4. Il ressort des pièces du dossier qu’au soutien de sa demande de titre de séjour M. B... s’est prévalu de la naissance, le 24 novembre 2023, de son fils de nationalité française, qui est né de son union avec son épouse de nationalité française avec laquelle il vit et est marié depuis le mois d’octobre 2022. D’une part, compte tenu de la naissance de son enfant français postérieurement à la mesure d’éloignement dont il a fait l’objet le 14 septembre 2023, M. B... est fondé à soutenir que le préfet de police a commis une erreur de fait en retenant que sa demande ne comportait aucun nouvel élément de nature à remettre en cause la précédente mesure d’éloignement, laquelle faisait de surcroît suite à un refus de titre de séjour en qualité d’étudiant. D’autre part, il ressort des pièces du dossier que M. B..., qui vit avec son épouse de nationalité française et leur enfant français depuis la naissance de ce dernier, doit être regardé comme contribuant effectivement à l’entretien et à l’éducation de celui-ci, alors même qu’il ne travaille pas compte tenu de sa situation administrative. Dans ces conditions, le requérant est fondé à soutenir que le préfet de police a commis une erreur d’appréciation au regard des dispositions précitées en refusant de lui délivrer un titre de séjour.

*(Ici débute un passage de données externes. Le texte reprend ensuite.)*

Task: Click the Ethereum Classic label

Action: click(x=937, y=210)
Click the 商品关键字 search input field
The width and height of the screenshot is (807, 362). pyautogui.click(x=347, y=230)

5. Il suit de là que, sans qu’il soit besoin de se prononcer sur les autres moyens de la requête, M. B... est fondé à demander l’annulation de la décision attaquée.

Sur l’injonction :

6. En raison du motif qui la fonde, l’annulation de la décision attaquée implique nécessairement qu’une carte de séjour temporaire portant la mention « vie privée et familiale » soit délivrée à M. B.... Il y a lieu, par suite, d’enjoindre au préfet de police ou à tout préfet territorialement compétent de délivrer une carte de séjour temporaire portant la mention « vie privée et familiale » à M. B... dans un délai de trois mois à compter de la notification du présent jugement. Il n’y a pas lieu, dans les circonstances de l’espèce, d’assortir cette injonction d’une astreinte.

Sur les frais liés au litige :

7. Il y a lieu, dans les circonstances de l’espèce, de mettre à la charge de l’Etat une somme de 1 000 euros au titre des frais exposés par M. B... et non compris dans les dépens.


D E C I D E :


Article 1er : La décision par laquelle le préfet de police a procédé à la clôture de la demande de titre de séjour de M. B... est annulée.

Article 2 : Il est enjoint au préfet de police ou à tout préfet territorialement compétent de délivrer une carte de séjour temporaire portant la mention « vie privée et familiale » à M. B... dans un délai de trois mois à compter de la notification du présent jugement.

Article 3 : L’Etat versera à M. B... une somme de 1 000 euros au titre de l’article L. 761-1 du code de justice administrative.

Article 4 : Le surplus des conclusions de la requête est rejeté.

Article 5 : Le présent jugement sera notifié à M. A... B... et au préfet de police.


Délibéré après l'audience du 6 novembre 2025, à laquelle siégeaient :

- M. Fouassier, président,
- Mme Armoët, première conseillère,
- M. Cicmen, premier conseiller.

Rendu public par mise à disposition au greffe le 20 novembre 2025.


La rapporteure,

signé


E. ARMOËT
Le président,

signé


C. FOUASSIERLa greffière,

signé


C. EL HOUSSINE


La République mande et ordonne au préfet de police en ce qui le concerne ou à tous commissaires de justice à ce requis en ce qui concerne les voies de droit commun contre les parties privées, de pourvoir à l'exécution de la présente décision.